España

Cisma en Cs

Arrimadas renunciará a liderar Cs si Bal acepta una "lista de unidad"

El vicesecretario general y portavoz en el Congreso ha mencionado que su candidatura radica en su deseo de volver a la dinámica de partido bisagra | Bal rechaza seguir siendo un partido "subalterno al PP"

La líder de Ciudadanos, Inés Arrimadas, interviene durante un acto de refundación de su partido frente a la Casa Consistorial de Lugo

La líder de Ciudadanos, Inés Arrimadas, interviene durante un acto de refundación de su partido frente a la Casa Consistorial de Lugo EP

La presidenta de Ciudadanos (Cs), Inés Arrimadas, ha cogido el guante lanzado por su vicesecretario general y portavoz adjunto en las Cortes Edmundo Bal. La líder naranja aboga por llegar a las primarias con una «lista de unidad» y, por ello, ha propuesto a Bal abandonar la carrera de cara a enero para dar paso a «nuevos liderazgos». De hacerlo, Arrimadas también retiraría su candidatura, algo que ha anunciado este lunes en la rueda de prensa semanal que el partido realiza desde la sede nacional de Ventas. «Solo en el caso de que Bal no recapacite y retire la candidatura, presentaré mi lista a la asamblea», ha explicado. Tan solo tres días después del anuncio que Bal hizo en la jornada de puertas abiertas del Congreso. El deseo de Arrimadas es que el paso dado por su mano derecha no derive en un escenario de confrontación en la última etapa de la refundación del partido.

Las palabras de Arrimadas llegan después de que Bal haya explicado públicamente que su intención es revertir la deriva ideológica emprendida desde hace unos años para volver a ser «un partido de centro» que pueda llegar a acuerdos con el PP y el PSOE. Rechaza, por tanto, que su partido siga siendo «un subalterno del PP», según ha denunciado en una entrevista concedida a Televisión Española. En directo, Bal ha indicado que «Cs parece un partido de derechas y yo quiero que este partido vuelva a ser liberal en sentido europeo. Capaz de pactar a los dos lados, con conservadores y socialdemócratas». Aunque pone una condición: dejar de lado al independentismo y a «los herederos de ETA».
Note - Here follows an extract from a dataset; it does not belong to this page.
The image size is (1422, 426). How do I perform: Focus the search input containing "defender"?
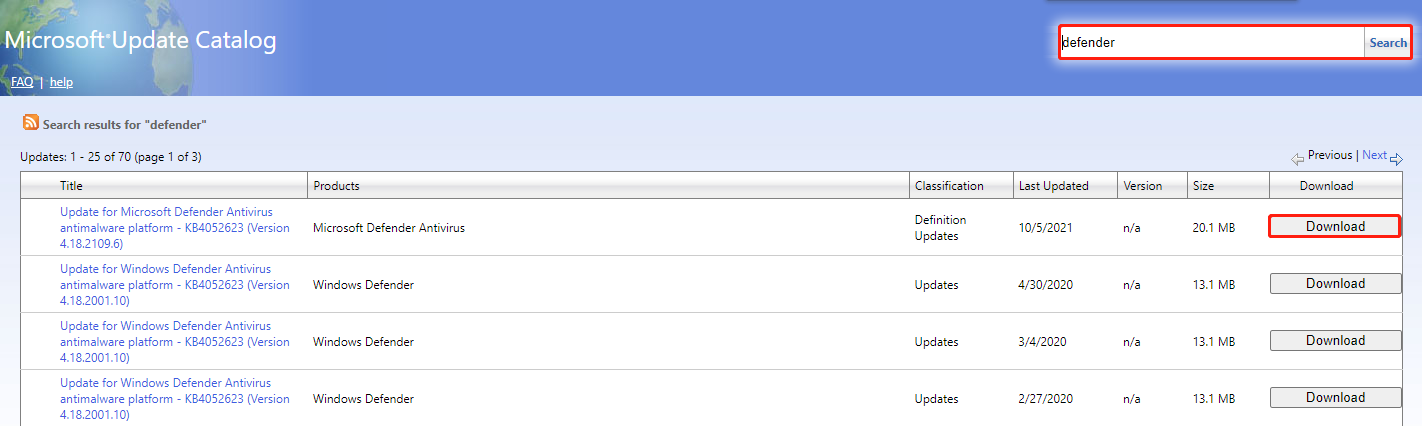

La candidatura de unidad fijada por ambos liderazgos tiene que ir solapada con un segundo, que ocupará las funciones orgánicas como secretario general. Ni Bal ni Arrimadas han anunciado qué compañero iría en su lista. «Lo iremos viendo en las próximas semanas», apuntaba Bal tras hacer su anuncio. Cs requiere «algo revolucionario», que no pasa por dar los mandos a Arrimadas, pero sí contar con ella internamente.

Los matices de Arrimadas

Si bien descarta presentarse a las primarias de enero si Bal da un paso al lado, Arrimadas no ha mencionado que no vaya a querer concurrir en su momento, cuando el liderazgo político del partido se refrende de nuevo en otoño. Asimismo, la solicitud a Bal no pasa por que abandone el partido. Como él, Arrimadas desea que ambos tengan voz en el partido una vez culmine la transición a la renovación de las siglas. Porque afirma que ninguna «discrepancia» que se haya dado puede perjudicar a la marca. «Nuestros militantes no se lo merecen», ha dicho.

Para convencer a Bal, Arrimadas contactará próximamente con él. De no poder convencerlo, se sumará a las primarias para «proteger al partido y garantizar la unidad». «La candidatura de mi amigo y compañero ha generado incertidumbre, preocupación y enorme sorpresa» en la militancia, ha mencionado Arrimadas. El entorno de Bal asegura que Begoña Villacís no le ha advertido de su intención de no concurrir a las elecciones municipales de mayo para el Ayuntamiento de Madrid si se hace con el control del partido, pero el movimiento de la actual presidenta, a quien es leal Villacís, deja dudas al respecto. Las sensaciones internas, sin embargo, aunque defienden posicionamientos concretos en cuanto al modelo del partido o de la mecánica que deberían tener las primarias, desean no fracturar la formación para no precipitar un descalabro preelectoral.